Jun 12, 2009
BAGHDAD, Iraq (Army News Service, June 12, 2009) – As the number of Soldiers committing suicide continues to rise, the Army’s suicide prevention campaign shifts its focus to junior leaders in an effort to arm them with the tools they need to help their Soldiers before a problem reaches a tragic end.
A recent Army study shows that 60 percent of suicides are carried out by first time deployers. That percentage may be hard to believe as news agencies continue to report on how the Army is stretched thin and Soldiers are on their second, third or fourth tours here. “Soldiers who have deployed before have been able to build resiliency, and they are able to adapt to situations because they have been placed in similar ones before,” said Chaplain (Col.) Kenneth Stice, Multi-National Corps-Iraq command chaplain. “First time deployers need to build that same resiliency, and that is hard to do.” The MNC-I Suicide Prevention Action Plan, December 2008, puts Chaplains in theater at the forefront of unit-level suicide prevention training.
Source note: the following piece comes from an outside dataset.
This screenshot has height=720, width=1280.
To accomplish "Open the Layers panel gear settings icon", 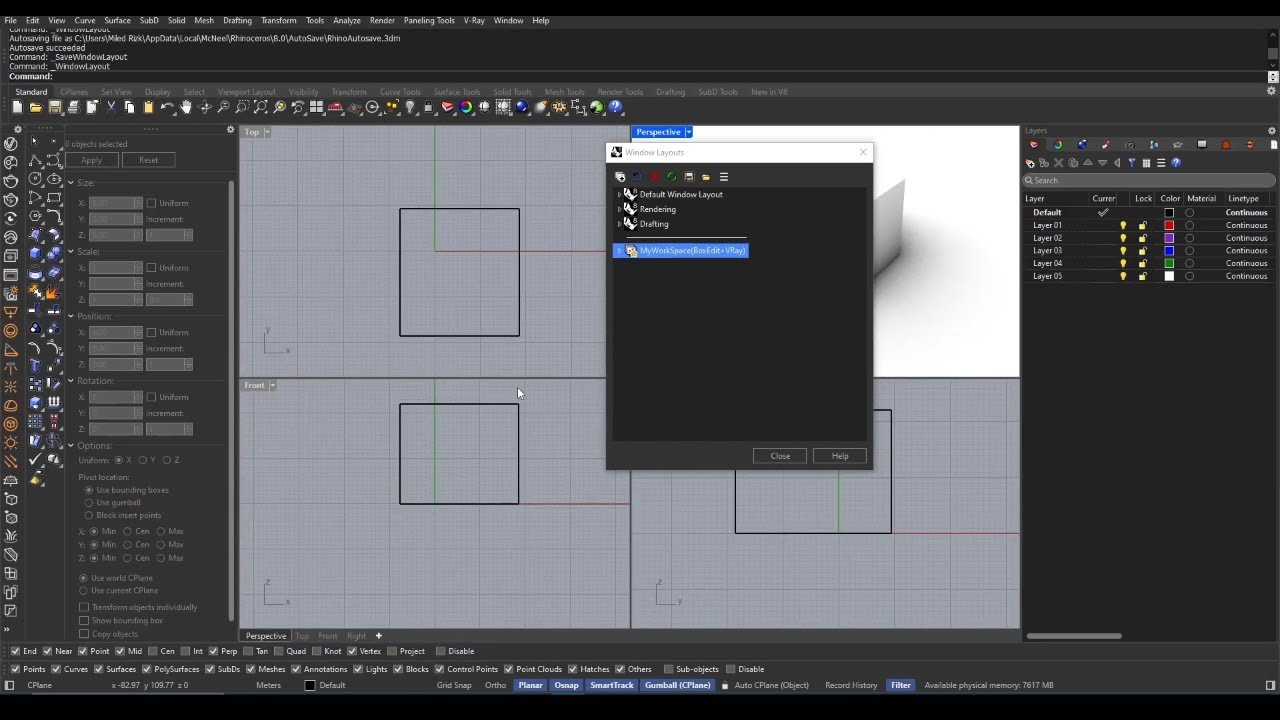I will point(1271,130).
Stice and his religious support team are ready to take the lead, providing an outlet for Soldiers to come to if they need help, as well as provide additional suicide prevention training to units. “We have a tremendous Chaplain corps that has done significant work in helping to combat (the suicide) trend,” said Air Force Maj. Gen. James Hunt, MNC-I Deputy Commanding General. Hunt explained that Chaplains are not alone in their efforts to combat suicides, as behavioral health programs and systems already in place offer options to Servicemembers, such as Rest and Restoration Centers and combat stress clinics throughout Iraq and Afghanistan. The first step is to educate Soldiers on suicide prevention in three phases. Phase I is the Army’s “Stand Down” video, and is usually shown at a Soldier’s home station prior to deploying. Phase II, which is currently being conducted in theater, is the “Shoulder-to-Shoulder: No Soldier Stands Alone” video, followed by a discussion where Soldiers are able to share their personal experiences, discuss the causes of suicide and ways they can help their fellow Soldiers. “The video is very transparent, very candid and the goal of it is to reduce the stigma of seeking help, because the cost of suicide hurts families and units alike,” Stice said. Phase III is annual training that reiterates lessons from the previous two phases.